Correlation Between Marine Products and PTWOW Old
Can any of the company-specific risk be diversified away by investing in both Marine Products and PTWOW Old at the same time? Although using a correlation coefficient on its own may not help to predict future stock returns, this module helps to understand the diversifiable risk of combining Marine Products and PTWOW Old into the same portfolio, which is an essential part of the fundamental portfolio management process.
By analyzing existing cross correlation between Marine Products and PTWOW Old, you can compare the effects of market volatilities on Marine Products and PTWOW Old and check how they will diversify away market risk if combined in the same portfolio for a given time horizon.
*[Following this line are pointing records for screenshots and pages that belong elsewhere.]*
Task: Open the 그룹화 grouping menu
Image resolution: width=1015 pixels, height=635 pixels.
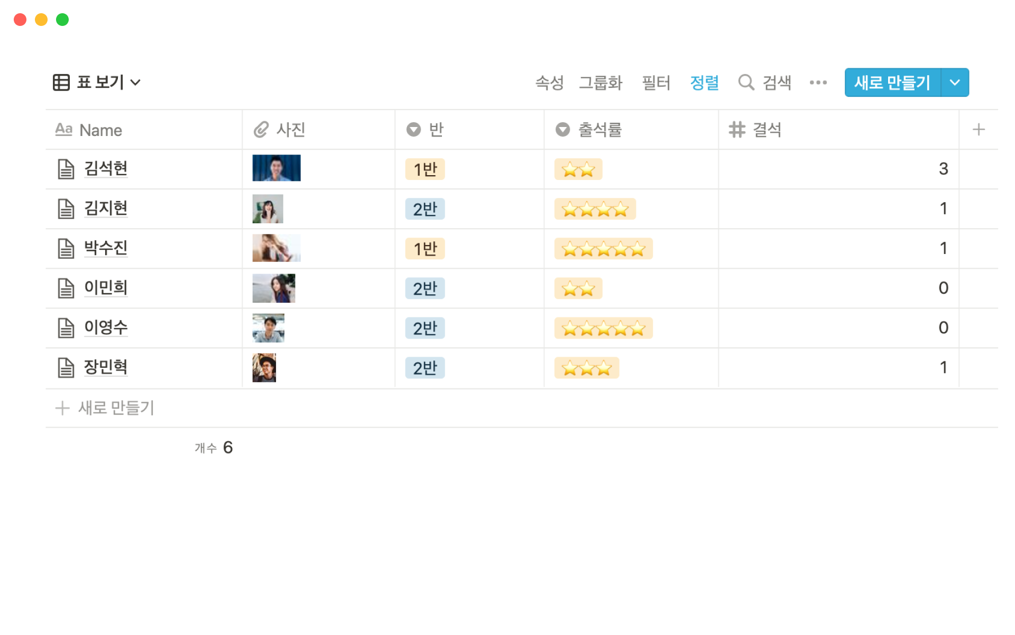Action: click(601, 83)
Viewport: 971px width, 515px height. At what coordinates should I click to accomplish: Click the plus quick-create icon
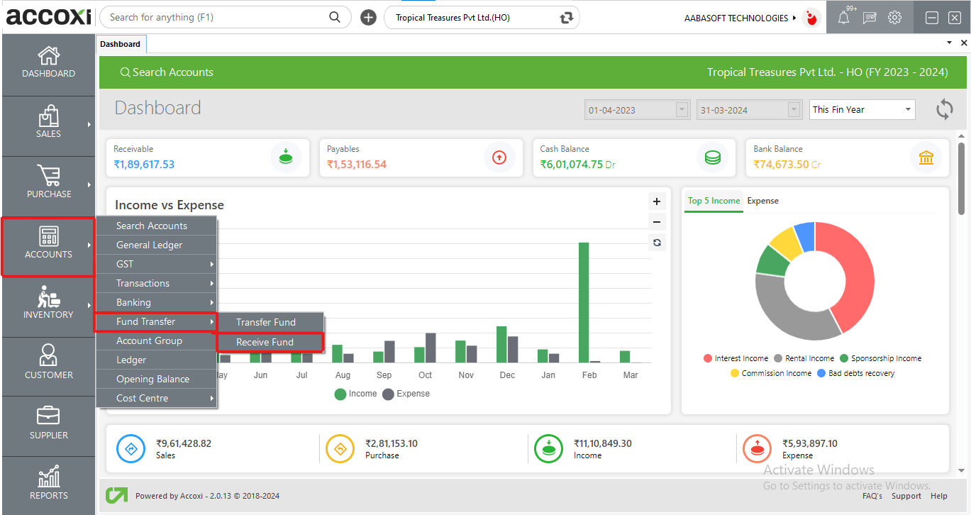[368, 18]
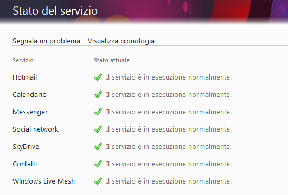Click the green checkmark next to Messenger
The width and height of the screenshot is (288, 195).
coord(98,112)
You can also utilize pair trading strategies of matching a long position in Marine Products with a short position of PTWOW Old. Check out your portfolio center. Please also check ongoing floating volatility patterns of Marine Products and PTWOW Old.
Diversification Opportunities for Marine Products and PTWOW Old
-0.16 | Correlation Coefficient |
Good diversification
The 3 months correlation between Marine and PTWOW is -0.16. Overlapping area represents the amount of risk that can be diversified away by holding Marine Products and PTWOW Old in the same portfolio, assuming nothing else is changed. The correlation between historical prices or returns on PTWOW Old and Marine Products is a relative statistical measure of the degree to which these equity instruments tend to move together. The correlation coefficient measures the extent to which returns on Marine Products are associated (or correlated) with PTWOW Old. Values of the correlation coefficient range from -1 to +1, where. The correlation of zero (0) is possible when the price movement of PTWOW Old has no effect on the direction of Marine Products i.e., Marine Products and PTWOW Old go up and down completely randomly.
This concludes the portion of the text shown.